As shown in the interactive chart "Power, Type1 error and Type2 error", when the significance level is 0.05, the power is 0.74.

## How to Increase Statistical Power?

Power is positively correlated with effect size, significance level and sample size.

### 1. Effect Size

Power increases when effect size increases (check out the code in Code Snippet to build this yourself)

Larger effect size indicates larger difference in mean relative to the pooled standard deviation. When effect size increases, it suggests more observed difference between two sample data. Therefore, Power increases as it provides more evidence that alternative hypothesis is true. Hover over the line to see how Power changes as effect size changes.

### 2. Significance level / Type I error

Power increases when significance level (alpha value) increases (Check out the code in Code Snippet to build this yourself)
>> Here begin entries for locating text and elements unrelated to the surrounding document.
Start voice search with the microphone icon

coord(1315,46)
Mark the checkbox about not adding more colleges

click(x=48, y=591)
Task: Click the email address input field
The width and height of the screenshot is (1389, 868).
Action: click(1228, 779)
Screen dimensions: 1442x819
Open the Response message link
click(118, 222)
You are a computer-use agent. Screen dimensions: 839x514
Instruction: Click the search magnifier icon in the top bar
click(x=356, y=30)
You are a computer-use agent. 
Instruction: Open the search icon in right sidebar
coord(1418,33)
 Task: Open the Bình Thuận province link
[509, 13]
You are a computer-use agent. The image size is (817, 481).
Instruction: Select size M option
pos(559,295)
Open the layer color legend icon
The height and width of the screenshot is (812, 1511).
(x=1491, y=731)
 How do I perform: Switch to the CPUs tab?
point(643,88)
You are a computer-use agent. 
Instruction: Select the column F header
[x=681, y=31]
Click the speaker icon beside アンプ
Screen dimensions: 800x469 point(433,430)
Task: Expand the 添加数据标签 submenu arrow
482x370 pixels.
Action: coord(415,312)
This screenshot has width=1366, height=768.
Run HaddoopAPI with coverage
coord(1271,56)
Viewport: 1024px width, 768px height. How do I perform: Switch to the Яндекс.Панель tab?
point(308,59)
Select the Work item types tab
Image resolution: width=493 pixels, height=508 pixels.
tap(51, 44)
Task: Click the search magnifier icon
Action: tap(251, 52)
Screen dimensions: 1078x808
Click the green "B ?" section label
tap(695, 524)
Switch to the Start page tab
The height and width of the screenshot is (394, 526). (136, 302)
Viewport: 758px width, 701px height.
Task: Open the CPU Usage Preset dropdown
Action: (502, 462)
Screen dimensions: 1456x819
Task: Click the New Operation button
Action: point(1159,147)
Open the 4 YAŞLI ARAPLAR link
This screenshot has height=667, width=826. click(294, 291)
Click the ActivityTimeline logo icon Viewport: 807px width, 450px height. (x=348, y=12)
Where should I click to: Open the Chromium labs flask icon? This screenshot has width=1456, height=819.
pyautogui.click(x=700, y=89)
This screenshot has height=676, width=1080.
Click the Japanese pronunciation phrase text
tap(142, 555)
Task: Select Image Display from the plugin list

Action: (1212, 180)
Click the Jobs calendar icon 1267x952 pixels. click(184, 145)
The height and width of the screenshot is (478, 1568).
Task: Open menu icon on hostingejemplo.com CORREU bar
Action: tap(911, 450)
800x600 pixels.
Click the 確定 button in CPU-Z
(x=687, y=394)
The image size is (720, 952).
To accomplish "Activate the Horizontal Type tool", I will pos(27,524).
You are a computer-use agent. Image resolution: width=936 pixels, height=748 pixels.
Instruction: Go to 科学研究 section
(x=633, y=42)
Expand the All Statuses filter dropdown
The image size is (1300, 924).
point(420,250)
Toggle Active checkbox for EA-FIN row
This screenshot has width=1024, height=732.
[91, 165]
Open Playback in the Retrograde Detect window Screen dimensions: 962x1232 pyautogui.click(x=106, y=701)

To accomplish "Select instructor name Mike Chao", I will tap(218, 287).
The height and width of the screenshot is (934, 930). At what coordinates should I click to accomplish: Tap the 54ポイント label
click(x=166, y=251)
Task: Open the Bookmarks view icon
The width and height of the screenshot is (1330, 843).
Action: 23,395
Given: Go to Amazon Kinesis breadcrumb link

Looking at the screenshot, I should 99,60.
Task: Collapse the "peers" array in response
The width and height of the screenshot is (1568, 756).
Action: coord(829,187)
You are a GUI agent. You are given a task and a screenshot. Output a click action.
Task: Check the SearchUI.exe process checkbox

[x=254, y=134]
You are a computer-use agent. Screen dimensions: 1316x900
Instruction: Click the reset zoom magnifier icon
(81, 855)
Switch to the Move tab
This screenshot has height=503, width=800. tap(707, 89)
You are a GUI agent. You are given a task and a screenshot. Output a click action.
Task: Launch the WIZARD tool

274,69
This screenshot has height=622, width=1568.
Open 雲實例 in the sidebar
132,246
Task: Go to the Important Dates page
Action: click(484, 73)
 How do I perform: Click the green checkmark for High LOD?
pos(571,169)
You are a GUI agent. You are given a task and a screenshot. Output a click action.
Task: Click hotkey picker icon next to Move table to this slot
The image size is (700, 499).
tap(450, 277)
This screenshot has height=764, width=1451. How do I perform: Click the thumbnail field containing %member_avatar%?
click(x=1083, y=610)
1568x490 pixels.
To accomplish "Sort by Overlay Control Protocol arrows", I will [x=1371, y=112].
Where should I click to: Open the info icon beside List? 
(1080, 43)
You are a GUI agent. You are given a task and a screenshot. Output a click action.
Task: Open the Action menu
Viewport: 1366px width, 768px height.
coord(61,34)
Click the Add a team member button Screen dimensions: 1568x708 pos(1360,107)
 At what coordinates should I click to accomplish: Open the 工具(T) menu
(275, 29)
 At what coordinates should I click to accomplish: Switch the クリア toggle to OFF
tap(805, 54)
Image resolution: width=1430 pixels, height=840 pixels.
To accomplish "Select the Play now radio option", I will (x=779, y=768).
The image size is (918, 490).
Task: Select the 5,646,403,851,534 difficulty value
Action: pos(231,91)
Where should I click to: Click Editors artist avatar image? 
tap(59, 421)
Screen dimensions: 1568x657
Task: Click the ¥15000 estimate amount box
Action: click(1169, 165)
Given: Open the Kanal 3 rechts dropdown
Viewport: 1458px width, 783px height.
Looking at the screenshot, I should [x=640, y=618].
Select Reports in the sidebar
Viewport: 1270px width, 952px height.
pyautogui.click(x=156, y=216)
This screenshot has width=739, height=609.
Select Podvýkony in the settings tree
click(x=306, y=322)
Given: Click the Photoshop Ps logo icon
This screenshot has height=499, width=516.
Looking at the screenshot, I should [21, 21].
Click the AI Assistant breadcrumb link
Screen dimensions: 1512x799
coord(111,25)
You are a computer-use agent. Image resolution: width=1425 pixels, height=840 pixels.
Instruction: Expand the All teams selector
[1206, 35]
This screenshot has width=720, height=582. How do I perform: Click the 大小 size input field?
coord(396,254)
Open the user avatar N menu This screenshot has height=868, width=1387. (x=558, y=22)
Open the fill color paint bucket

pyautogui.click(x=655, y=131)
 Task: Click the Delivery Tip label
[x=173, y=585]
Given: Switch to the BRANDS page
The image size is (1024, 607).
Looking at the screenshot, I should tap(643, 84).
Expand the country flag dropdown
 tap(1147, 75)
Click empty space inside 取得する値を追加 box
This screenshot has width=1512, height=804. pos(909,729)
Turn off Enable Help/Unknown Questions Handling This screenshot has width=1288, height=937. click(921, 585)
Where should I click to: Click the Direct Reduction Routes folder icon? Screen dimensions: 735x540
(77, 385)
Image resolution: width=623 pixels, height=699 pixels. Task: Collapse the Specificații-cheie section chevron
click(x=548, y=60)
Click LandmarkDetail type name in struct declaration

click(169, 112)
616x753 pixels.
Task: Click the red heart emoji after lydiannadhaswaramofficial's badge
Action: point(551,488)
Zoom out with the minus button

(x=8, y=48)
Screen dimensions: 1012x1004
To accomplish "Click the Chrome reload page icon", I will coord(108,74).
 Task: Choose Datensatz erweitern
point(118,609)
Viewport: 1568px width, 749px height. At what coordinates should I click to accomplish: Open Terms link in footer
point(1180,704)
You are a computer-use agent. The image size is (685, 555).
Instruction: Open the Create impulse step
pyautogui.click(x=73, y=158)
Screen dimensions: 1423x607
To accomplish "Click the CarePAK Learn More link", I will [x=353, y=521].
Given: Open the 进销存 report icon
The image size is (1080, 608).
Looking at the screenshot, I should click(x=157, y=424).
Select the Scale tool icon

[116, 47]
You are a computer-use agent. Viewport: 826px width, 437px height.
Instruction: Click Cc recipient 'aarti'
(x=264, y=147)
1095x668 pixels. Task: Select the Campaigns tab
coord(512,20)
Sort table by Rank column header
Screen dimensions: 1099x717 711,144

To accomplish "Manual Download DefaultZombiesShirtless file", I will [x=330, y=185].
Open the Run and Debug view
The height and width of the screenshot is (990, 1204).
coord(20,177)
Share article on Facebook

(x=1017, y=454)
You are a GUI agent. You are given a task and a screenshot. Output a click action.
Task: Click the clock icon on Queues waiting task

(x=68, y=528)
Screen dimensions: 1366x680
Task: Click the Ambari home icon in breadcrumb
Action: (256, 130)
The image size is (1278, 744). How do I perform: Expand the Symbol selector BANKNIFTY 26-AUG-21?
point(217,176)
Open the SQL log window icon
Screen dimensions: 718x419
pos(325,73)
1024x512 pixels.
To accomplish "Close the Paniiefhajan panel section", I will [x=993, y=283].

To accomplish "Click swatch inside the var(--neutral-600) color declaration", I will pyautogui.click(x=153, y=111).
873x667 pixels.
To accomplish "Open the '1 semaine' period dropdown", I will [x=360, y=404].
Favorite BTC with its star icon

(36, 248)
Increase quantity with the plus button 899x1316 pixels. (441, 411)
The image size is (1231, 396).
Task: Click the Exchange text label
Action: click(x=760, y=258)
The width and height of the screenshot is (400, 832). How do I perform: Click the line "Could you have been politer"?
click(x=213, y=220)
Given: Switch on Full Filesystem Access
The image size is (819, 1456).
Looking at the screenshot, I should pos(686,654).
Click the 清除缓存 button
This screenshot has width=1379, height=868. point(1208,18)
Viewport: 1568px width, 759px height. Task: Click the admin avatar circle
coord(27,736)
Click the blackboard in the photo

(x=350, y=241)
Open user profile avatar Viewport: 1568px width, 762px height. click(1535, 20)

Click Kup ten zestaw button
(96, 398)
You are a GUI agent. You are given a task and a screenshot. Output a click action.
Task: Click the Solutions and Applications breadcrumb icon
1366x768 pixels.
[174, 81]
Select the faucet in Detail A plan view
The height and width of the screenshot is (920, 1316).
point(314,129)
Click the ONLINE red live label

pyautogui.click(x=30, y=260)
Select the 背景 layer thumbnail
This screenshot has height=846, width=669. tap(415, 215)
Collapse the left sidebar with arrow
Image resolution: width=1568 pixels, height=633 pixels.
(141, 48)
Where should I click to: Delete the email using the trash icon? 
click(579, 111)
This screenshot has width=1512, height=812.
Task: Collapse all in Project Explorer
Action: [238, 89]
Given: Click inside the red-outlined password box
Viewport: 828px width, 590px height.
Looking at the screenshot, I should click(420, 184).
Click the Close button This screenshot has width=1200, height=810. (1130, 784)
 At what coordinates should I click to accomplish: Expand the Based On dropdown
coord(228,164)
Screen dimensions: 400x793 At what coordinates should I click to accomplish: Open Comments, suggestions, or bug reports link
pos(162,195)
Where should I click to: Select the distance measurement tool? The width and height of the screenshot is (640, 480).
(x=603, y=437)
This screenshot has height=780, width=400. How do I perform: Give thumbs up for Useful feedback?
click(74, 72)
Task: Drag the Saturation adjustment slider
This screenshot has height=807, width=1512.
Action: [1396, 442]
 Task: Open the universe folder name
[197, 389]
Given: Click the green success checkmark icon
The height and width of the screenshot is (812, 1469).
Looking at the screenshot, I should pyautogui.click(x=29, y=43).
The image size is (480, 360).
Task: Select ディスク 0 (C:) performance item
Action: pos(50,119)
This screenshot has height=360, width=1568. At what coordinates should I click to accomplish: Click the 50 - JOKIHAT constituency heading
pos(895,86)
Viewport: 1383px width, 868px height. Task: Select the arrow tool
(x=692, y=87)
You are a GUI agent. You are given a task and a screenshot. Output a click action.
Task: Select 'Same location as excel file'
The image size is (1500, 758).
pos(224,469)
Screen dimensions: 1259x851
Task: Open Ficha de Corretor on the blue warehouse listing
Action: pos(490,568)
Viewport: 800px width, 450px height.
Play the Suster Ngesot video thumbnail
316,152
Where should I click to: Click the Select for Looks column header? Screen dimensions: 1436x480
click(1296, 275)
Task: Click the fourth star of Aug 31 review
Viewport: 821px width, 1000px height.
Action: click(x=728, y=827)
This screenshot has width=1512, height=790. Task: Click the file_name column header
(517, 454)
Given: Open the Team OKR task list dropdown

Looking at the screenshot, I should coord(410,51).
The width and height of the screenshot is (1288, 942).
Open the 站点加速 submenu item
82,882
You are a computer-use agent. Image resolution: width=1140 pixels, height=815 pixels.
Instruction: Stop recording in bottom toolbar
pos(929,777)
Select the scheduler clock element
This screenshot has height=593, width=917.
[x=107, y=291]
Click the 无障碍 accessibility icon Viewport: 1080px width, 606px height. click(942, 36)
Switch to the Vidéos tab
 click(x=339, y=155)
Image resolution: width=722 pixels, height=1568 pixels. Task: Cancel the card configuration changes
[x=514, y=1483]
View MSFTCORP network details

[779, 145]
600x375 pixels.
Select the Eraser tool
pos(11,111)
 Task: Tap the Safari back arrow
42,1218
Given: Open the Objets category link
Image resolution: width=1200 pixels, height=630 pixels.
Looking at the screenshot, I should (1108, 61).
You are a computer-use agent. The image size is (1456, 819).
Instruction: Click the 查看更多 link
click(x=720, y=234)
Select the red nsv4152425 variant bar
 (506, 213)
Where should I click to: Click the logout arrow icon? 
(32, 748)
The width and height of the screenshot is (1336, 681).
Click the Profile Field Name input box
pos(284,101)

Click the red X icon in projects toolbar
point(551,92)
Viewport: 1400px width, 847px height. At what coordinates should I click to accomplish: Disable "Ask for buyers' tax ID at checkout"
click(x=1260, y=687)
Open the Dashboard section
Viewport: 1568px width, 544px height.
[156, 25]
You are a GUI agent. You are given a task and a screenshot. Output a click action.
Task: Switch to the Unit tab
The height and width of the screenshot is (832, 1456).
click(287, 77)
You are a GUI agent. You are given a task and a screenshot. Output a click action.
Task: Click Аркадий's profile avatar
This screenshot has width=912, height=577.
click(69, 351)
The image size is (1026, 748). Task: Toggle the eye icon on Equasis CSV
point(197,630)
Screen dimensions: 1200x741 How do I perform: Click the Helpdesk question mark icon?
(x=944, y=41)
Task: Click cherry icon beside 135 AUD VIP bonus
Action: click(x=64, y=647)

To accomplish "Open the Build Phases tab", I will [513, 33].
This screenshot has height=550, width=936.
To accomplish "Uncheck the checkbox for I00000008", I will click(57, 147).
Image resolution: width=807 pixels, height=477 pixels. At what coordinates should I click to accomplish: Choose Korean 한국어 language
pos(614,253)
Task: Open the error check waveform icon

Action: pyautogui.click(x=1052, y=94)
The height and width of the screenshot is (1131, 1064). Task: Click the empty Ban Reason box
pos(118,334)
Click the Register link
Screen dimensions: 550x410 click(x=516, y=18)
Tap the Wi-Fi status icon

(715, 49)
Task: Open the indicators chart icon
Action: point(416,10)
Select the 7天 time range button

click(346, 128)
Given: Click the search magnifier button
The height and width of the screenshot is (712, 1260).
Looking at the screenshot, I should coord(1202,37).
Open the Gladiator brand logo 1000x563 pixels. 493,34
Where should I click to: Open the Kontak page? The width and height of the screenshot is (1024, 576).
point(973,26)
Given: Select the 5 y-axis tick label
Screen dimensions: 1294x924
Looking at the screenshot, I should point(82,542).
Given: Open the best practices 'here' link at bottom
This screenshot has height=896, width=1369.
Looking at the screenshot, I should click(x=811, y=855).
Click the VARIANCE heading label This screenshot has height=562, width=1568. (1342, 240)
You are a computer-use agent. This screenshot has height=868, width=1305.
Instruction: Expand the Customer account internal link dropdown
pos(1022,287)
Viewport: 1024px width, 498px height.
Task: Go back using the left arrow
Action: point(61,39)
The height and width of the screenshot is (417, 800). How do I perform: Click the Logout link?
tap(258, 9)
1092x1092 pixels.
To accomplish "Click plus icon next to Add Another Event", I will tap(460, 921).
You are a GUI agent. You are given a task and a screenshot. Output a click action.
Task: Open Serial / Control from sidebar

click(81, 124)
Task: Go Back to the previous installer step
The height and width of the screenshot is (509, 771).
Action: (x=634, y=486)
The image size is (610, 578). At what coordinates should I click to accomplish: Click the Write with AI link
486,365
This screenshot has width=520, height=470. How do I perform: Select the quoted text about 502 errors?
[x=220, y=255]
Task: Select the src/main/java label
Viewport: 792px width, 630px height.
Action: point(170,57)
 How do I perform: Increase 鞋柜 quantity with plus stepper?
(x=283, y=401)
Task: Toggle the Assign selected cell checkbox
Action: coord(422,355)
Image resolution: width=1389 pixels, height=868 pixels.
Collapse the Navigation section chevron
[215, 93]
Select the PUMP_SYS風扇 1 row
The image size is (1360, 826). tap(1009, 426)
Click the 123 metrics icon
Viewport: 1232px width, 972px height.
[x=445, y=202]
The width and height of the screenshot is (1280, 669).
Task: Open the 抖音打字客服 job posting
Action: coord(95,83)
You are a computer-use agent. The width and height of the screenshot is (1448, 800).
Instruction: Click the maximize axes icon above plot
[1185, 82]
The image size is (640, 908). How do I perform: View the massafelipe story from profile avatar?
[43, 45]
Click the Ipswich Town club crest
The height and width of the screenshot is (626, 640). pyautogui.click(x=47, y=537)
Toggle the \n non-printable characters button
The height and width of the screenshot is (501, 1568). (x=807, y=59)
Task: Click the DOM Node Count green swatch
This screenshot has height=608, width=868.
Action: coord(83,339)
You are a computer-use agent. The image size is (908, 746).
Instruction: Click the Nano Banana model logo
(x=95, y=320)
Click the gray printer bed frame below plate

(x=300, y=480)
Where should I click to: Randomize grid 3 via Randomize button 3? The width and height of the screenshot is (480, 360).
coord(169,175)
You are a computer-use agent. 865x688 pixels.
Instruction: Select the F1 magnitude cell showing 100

There is a trade-off between type 1 error and type 2 error, hence if we allow more type 1 error we will also increase power. If you hover over the line in the first interactive chart “Power, Type 1 and Type 2 error”, you will notice that when we try to mitigate type 1 error, type 2 error increases and power decreases. This is because if minimize the false positive mistakes, we are raising the bar and adding more constraints to what we can classify as a positive effect. When the standard is too high, we are also reducing the probability of correctly classifying a positive effect. As a result, we cannot make them both perfect. So a common threshold, with Type 1 error 0.05 and Power - 0.8, is applied to balance this trade off.

### 3. Sample size

Power increases as sample size increases (check out the code in Code Snippet to build this yourself)

Power has a positive correlation with sample size. Large sample size brings the variance of the data down, so the average of the samples will be closer to the population mean. As a result, when we observe a difference in the sample data, it is less likely to occur by chance. As demonstrated in the chart, when the sample size is as large as 100, it is easy to reach 100% power with a relatively small effect size.

In hypothesis testing, we often reverse the process and derive the required sample size given the desired power using the code below. For this example, it is required to have around 24 customers in each sample group to run a t-test with Power of 0.8.

## Take Home Message

In this article, we introduce a statistics concept - Power, and answer some questions related to Power.

• What is Statistical Power? - Power is related to Type 1 error and Type 2 error

• Why we use Statistical Power? - Power can be used to determine sample size

• How to calculate Power? - Power is calculated from effect size, significance level and sample size.